= Sexual abuse scandal in the Roman Catholic Diocese of San Diego =

The sexual abuse scandal in the Roman Catholic Diocese of San Diego was a significant episode in the series of Catholic sex abuse cases in the United States during the late 20th and early 21st centuries. The Diocese of San Diego includes the City of San Diego and several counties in Southern California.

Of all the clerics accused of sexual abuse in the diocese, only two were ever convicted of those crimes. One was sentenced to probation for the possession of child pornography and the other to ten years in prison for molesting a youth. The latter priest said that he had molested over 100 boys during his tenure in the priesthood. Other priests were accused of crimes against children dating from the 1950s to the 1990s. The victims of these crimes, boys and girls, were choir members, altar servers and family friends of clerics. They were subjected to unwanted kissing, groping, masturbation, oral sex, sodomy and statutory rape.

During the early years, the diocese responded to accusations of sexual abuse by priests by either ignoring them or removing the offenders from their parishes, sending them away for treatment and then assigning them to new parishes.

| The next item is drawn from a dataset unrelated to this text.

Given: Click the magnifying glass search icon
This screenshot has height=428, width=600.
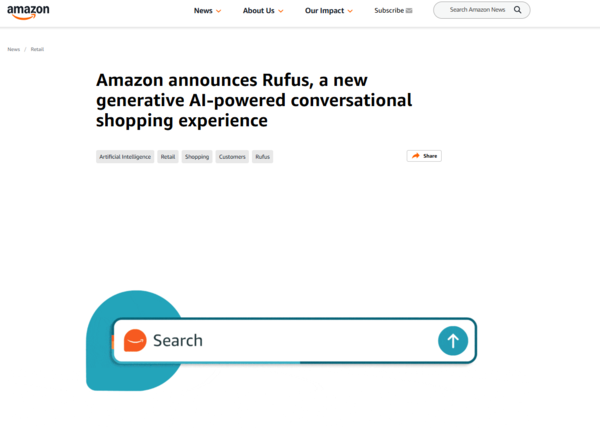Looking at the screenshot, I should click(x=518, y=10).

By the 1990's, the diocese was removing accused priests from ministry permanently and notifying parishes and law enforcement of possible crimes. The diocese faced an increasing wave of civil lawsuits by sexual abuse victims starting in the 1990s. Faced with a huge number of cases, the diocese declared bankruptcy in 2007 and announced a $198.1 million settlement of 144 cases.

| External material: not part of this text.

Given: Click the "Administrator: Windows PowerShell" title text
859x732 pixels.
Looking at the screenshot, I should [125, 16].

Starting in 1993, the State of California passed several laws that made it easier for sexual abuse victims to sue dioceses for sexual abuse that happened decades in the past.

== Actions by State of California ==
The State of California had eased its statute of limitations requirements in 1993 for sexual abuse cases that were previously too old for prosecution. However, the US Supreme Court overturned that law in 2004. As a result, prosecutors were forced to file for dismissal of numerous cases of sexual abuse by clerics throughout the state.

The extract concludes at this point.